Несмотря на пьянство, Тамила на вид была ещё крепкая женщина, а её муж с той выпивкой скукожился, согнулся, облысел. В минуты прояснения они выходили-выползали из дому на запущенный огород и тогда соседи с обеих сторон через пластмассовые сетки-ограды видели и слышали, как Тамила командовала мужу:
   – Бери лопату и копай вот здесь, пенёк трухлявый… Тот послушно брал тяжёлую для его худеньких и маленьких рук лопату и старался со всей силы загнать её в слежавшийся пласт земли, чтобы перевернуть его травой в середину. А сил не было у ссохшегося, и правда, вроде стручка фасоли, мужчинки. Он разгибался и тяжело отхекивался.
   – Чего ты, как тот конь загнанный, храпишь? А ну, давай, бери, делай что-то! – кричала-понукала Тамила. Вон дрова не колотые, а трава выше головы возле плота!

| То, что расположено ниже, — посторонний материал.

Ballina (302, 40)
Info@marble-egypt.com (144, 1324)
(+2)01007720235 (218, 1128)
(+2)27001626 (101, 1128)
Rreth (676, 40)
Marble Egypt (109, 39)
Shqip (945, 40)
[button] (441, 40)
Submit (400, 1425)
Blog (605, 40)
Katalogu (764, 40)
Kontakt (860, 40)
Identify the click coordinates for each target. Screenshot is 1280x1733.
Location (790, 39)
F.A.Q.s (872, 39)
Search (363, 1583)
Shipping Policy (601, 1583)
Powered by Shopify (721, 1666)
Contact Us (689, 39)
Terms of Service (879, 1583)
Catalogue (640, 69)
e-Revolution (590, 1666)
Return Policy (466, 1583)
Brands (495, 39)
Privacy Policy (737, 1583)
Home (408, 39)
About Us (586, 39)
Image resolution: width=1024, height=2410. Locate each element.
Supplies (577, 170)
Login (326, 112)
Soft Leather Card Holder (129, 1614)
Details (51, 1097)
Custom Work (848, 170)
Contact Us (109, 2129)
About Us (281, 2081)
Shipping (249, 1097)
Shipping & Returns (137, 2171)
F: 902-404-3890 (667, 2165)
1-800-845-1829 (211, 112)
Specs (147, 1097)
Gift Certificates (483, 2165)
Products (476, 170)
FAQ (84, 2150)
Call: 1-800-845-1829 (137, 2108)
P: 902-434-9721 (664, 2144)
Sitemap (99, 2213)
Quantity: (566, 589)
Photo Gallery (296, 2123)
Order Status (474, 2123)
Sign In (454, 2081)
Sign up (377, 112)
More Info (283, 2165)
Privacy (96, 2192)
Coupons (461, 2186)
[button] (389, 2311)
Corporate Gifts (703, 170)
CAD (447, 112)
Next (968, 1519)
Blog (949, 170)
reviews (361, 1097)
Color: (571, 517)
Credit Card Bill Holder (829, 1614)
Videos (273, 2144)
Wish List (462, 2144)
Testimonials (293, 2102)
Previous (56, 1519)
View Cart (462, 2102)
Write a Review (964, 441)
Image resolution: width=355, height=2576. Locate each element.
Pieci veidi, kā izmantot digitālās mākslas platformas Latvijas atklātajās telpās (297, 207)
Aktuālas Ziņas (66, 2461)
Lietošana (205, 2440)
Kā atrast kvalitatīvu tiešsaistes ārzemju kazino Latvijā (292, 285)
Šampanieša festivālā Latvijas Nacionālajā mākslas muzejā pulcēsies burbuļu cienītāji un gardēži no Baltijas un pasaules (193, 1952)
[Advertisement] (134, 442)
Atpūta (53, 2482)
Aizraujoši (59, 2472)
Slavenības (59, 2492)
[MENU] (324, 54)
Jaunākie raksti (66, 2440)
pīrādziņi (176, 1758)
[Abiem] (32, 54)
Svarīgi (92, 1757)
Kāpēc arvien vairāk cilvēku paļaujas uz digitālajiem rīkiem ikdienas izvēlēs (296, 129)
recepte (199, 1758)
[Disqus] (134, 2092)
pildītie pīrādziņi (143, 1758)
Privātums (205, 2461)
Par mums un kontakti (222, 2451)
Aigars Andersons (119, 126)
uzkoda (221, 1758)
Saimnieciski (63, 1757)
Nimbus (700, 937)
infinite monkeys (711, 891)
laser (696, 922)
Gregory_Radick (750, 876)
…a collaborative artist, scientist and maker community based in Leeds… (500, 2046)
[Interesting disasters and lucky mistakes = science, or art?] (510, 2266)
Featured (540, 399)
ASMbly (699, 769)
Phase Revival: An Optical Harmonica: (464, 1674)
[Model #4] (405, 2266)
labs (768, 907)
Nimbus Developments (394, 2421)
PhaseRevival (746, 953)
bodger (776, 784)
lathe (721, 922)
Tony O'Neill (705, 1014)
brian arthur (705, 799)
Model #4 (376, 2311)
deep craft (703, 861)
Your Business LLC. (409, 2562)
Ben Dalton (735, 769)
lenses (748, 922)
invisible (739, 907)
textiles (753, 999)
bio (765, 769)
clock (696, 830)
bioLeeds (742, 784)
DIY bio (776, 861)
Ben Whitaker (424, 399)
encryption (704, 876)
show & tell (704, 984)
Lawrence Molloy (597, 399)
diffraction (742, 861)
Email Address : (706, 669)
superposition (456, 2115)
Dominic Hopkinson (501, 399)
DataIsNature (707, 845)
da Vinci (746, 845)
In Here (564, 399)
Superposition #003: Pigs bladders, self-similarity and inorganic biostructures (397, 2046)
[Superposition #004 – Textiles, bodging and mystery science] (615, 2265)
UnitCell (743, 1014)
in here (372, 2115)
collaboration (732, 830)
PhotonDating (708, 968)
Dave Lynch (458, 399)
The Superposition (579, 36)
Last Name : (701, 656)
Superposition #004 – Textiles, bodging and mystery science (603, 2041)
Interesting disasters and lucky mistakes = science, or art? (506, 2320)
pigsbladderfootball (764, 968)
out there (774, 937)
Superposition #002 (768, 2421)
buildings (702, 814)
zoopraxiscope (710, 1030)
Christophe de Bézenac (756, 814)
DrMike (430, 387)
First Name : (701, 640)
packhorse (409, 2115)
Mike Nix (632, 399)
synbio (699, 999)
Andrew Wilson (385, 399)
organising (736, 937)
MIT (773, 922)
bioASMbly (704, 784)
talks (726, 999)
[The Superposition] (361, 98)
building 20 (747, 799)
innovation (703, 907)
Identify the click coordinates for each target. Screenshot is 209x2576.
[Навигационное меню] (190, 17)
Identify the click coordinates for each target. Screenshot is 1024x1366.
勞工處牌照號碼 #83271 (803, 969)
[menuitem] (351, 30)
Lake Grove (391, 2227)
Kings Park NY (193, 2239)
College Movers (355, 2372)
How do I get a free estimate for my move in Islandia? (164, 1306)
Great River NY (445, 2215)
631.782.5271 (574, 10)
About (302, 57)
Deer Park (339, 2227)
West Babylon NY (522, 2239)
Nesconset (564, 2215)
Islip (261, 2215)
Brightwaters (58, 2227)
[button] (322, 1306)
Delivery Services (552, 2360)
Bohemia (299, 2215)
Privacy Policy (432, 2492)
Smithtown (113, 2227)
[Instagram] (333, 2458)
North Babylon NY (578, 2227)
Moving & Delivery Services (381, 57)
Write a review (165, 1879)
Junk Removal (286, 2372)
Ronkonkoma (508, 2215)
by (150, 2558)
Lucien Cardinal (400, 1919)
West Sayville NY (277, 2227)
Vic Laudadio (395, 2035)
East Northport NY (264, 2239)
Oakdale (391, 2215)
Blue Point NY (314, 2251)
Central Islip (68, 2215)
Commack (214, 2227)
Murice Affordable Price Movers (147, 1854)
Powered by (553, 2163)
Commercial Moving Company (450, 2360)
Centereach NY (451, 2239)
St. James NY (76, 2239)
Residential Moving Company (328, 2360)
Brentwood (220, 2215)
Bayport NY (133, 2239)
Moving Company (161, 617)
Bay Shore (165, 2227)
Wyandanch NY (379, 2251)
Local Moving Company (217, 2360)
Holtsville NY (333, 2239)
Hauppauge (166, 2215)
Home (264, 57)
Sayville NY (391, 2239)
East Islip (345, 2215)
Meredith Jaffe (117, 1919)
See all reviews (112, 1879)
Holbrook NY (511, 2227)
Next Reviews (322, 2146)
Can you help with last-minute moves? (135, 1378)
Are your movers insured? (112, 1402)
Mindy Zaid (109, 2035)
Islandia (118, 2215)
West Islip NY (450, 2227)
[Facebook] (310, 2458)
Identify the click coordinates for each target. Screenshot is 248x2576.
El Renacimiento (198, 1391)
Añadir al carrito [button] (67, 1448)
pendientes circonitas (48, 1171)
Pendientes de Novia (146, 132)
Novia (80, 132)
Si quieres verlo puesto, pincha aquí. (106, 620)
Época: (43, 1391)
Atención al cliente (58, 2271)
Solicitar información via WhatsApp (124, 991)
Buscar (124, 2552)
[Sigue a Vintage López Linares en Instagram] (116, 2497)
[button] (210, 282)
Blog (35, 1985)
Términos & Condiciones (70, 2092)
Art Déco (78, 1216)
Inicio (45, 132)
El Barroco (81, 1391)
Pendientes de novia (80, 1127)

   – Вот же баба паганая, разошлась, как та брага в бочке! Так унижать человека, отца своих детей. Сама вон, какая кобыла, а он едва ноги тягает-переставляет. Куда ему тот топор или лопата? Он же их удержать не может в руках – только покалечится. Косу бы ему ещё дала, да на луг отправила… – сердились (кто вслух, а кто про себя) и жалели маленького Костуся соседки.
   – А потом по улице разнеслась весть, что Тамила внезапно умерла. И тогда люди, что сошлись на похороны, увидели и услышали:
   – Ага – паганая. Какая же она паганая? Не паганая, а … каханая. Милая моя, каханая моя, а как же я без тебя? – плакал навзрыд, никого не стесняясь, маленький, лысый, сморщенный, вроде того гриба-опёнка (или пенька трухлявого, а может как стручка засохшей фасоли) мужчинка, сидя у гроба своей умершей красавицы жены.